Amorphous PET is used for the production of bottles and packaging due to its high transparency, which is very similar to that of glass. In other cases, a semi-crystalline state of polymer is used, which has a milky white color and is opaque.
Packaging Industry’s Favorite Food Safe PET
High resistance to various environmental factors along with an absence of harmful low molecular weight substances make it widely used in applications where it comes into contact with food (food industry, food packaging, household appliances). Also, it has good oxygen barrier qualities and can be used with oxygen absorbers to store bulk dry foods.
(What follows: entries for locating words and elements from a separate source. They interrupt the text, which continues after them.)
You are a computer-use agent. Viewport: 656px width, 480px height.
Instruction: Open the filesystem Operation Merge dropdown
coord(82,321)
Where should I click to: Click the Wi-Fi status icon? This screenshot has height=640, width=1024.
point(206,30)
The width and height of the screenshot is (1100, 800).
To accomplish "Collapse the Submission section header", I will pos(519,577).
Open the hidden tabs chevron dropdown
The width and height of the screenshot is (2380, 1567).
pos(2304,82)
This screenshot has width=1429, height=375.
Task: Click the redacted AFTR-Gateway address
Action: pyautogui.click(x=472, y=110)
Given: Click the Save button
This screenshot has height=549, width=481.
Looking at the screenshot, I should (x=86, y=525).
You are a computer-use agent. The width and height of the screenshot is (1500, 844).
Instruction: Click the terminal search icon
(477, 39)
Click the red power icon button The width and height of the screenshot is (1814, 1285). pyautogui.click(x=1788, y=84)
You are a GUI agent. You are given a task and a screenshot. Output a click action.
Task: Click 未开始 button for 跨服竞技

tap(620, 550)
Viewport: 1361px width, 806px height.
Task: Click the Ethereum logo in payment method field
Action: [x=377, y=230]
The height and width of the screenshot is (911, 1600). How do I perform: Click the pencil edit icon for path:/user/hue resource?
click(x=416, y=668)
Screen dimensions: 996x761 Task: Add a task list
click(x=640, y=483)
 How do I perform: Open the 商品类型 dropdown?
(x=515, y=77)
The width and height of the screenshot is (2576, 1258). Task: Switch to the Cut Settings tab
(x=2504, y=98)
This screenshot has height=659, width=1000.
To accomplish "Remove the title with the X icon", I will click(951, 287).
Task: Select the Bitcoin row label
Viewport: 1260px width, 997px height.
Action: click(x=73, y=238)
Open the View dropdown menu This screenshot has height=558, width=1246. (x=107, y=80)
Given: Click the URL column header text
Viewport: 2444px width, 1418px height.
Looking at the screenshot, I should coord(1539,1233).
Polyethylene Terephthalate is used in several packaging applications as mentioned below:
Because Polyethylene Terephthalate is an excellent water and moisture barrier material, plastic bottles made from PET are widely used for mineral water and carbonated soft drinks
Its high mechanical strength, makes Polyethylene Terephthalate films ideal for use in tape applications
Non-oriented PET sheet can be thermoformed to make packaging trays and blisters
Its chemical inertness, together with other physical properties, has made it particularly suitable for food packaging applications
Other packaging applications include rigid cosmetic jars, microwavable containers, transparent films, etc.
PET monofilament is mainly used for making mesh fabrics for screen-printing, filter for oil and sand filtration, bracing wires for agricultural applications (greenhouses etc.), woven/knitting belt, filter cloth, and other such industrial applications.
High-end Engineering Applications Used Improved PET Grades
Thanks to good electrical insulating properties, high structural and dimensional stability, polyethylene terephthalate is widely used in electrical and electronics industry. It is an effective polymer to replace die casts metals and thermosets in applications like: electrical encapsulation, solenoids, smart meters, photovoltaic parts, solar junction boxes, etc. Polymer’s outstanding flow characteristics enable design freedom and miniaturization to produce high-performance parts.
PET is successfully being used in many applications in the automotive industry. It is currently being employed in the following applications: wiper arm and gear housings, headlamp retainer, engine cover, connector housings.
In the automotive applications, reinforced PET can be more suitable than reinforced PP. This is because the standard requirement for usage temperature for an automotive component is -40°C to +80°C, which is difficult to fulfil with reinforced PP for semi-structural components like body panels.
Polyester Fibers in Textile Industry
PET has wide applications in textile industry. PET polyester fabrics are manufactured using melt-spinning. In this technique, molten polymer is extruded through narrow channels to form fibres.
PET are strong, flexible, and offer additional benefit of less wrinkles and shrinkage over cotton. Polyester fabrics are light-weight, reduced-wind, drag-resistant and more resistant to tears.
Polyethylene terephthalate (PET) is an aliphatic polyester. It has a semi-crystalline form when stable. It is used in everyday items and easily recyclable. It finds use in packaging, textiles, films to molded parts for automotive, electronics. It shows resistance to impact, moisture, alcohols and solvents.